As an additional detail I rendered a reflection pass for the rear window of the car. It shows the reflection of the highway bridge and the sky. For this I used a slightly curved mirror plane, which I placed exactly at the right position of my dummy car.
I do most of my work on an iMacPro, but, ironically, I built most of this scene on an old 2013 MacbookPro with a 2GB GPU, while travelling.
- ‘All fine. Just don’t hit the look-dev button. Dooon’t hit the look-dev button…don’t hit it…oh NO……… ok, coffee break…… toilet break…… dinner…… weekend-trip to Paris……. Yippie, Blender is back! Now careful, careful….don’t move the camera……oh NOOOOOOOOO!!!’!
After an endless last post - here’s now just some short fun stuff:
Did a quick, super-rough test of a CG version of my lead actress. To see if I would be able to do so and get a feeling of the time it would need and the results I could get.
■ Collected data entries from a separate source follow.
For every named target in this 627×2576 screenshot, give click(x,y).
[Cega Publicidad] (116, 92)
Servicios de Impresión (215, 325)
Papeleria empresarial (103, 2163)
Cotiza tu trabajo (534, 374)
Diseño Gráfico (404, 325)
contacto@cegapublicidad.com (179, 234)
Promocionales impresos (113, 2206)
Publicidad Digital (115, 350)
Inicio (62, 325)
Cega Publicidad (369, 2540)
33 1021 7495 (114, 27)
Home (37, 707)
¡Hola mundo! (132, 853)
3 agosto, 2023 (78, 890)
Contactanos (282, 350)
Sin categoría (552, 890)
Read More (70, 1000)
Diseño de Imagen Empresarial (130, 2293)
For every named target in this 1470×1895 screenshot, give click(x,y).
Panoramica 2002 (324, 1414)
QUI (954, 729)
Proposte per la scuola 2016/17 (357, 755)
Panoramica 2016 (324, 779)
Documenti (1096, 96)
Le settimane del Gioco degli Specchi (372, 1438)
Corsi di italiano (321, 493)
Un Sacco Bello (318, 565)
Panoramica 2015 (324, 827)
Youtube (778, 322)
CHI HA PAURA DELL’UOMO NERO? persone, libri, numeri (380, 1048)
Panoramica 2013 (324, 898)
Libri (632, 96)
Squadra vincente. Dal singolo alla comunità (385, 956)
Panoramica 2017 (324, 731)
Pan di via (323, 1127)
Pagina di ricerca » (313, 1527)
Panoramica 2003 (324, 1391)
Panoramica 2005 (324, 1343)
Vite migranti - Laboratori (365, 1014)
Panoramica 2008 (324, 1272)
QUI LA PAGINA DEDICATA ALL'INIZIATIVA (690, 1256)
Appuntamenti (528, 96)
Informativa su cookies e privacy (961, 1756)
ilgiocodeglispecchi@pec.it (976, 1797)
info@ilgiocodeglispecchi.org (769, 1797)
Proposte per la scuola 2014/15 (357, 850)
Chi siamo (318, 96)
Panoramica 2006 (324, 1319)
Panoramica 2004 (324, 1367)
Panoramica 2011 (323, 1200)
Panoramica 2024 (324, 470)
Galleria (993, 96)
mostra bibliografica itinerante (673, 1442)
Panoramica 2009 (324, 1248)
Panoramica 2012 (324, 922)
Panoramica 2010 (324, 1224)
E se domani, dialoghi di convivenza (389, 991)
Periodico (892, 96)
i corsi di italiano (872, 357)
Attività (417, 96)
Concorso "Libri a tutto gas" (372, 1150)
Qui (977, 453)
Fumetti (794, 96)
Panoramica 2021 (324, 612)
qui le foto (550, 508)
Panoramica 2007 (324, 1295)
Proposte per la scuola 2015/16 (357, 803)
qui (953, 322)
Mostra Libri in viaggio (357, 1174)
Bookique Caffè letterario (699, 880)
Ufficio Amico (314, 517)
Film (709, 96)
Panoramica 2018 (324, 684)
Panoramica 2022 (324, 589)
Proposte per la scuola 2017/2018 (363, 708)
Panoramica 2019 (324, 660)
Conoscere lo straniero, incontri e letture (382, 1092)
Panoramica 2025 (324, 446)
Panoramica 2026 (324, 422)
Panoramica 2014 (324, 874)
Just took a make-human base mesh, re-modelled the face and projection mapped a film still on it. (that’s why the texture is totally off on the side.)
Tried it the ‘Lazy Way’…in the spirit of the great Ian Hubert. (Oh boy…he had me at ‘lazy…’)
Obviously it would need muuuuuuch more work. But with some effort and enough time, I think I could get it to work. To properly rig and animate facial features (mouth and teeth!) I would have to dive deep into dozens of tutorials, though. Got huge respect of that. Especially since I have never done it before. (Well, like almost everything I’m doing here…)
Hmmmm…for me, as a director it would be extremely tempting to have CG versions of the talents ready for some wild dream sequences and/or hallucinations scenes. If only I had the time…
Oh Blender! Wherefore doth thee tempteth me with all these possibilities?!
Awesome project! You prove that ambition and creativity beats Blender experience. Keep up the great work.
Thanks a lot Meshmonkey! Super kind of you.
I think ambition is the key to many things in live! Nowadays almost anybody can achieve almost anything. Just follow the tutorials on youtube…
Bugger the one about how to become a millionaire keeps not working for me…
Today I’ll be a bit unfaithful…to Blender. Please, please forgive me.
I just wanted to show the first Teaser Trailer for the movie, I did a while ago:
The earth is done entirely with the free Videocopilot AfterEffects plug-in ‘ORB’.
Textures are from NASA.
Feather is shot for real (blue screen).
When I did this trailer, I did not know Blender, yet. I have to admit, though, that creating such an earth is simpler and faster with the ‘ORB’ plug-in, than with blender. Once you have the day and night textures set up, they react automatically to the sun/light position.
Micro-Displacement is not possible, though. And the max texture resolution is limited in After Effects.
(I don’t remember exactly, but I think the max I managed to use was 21K)
Great Job you are good at it already welcome to BLENDER . awaiting your next post, I enjoyed your use of diction.
Thanks a lot Wisdom. Greatly appreciated.
Currently I’m super busy with TV commercial projects. So I hardly find the time to work on my feature these days, unfortunately.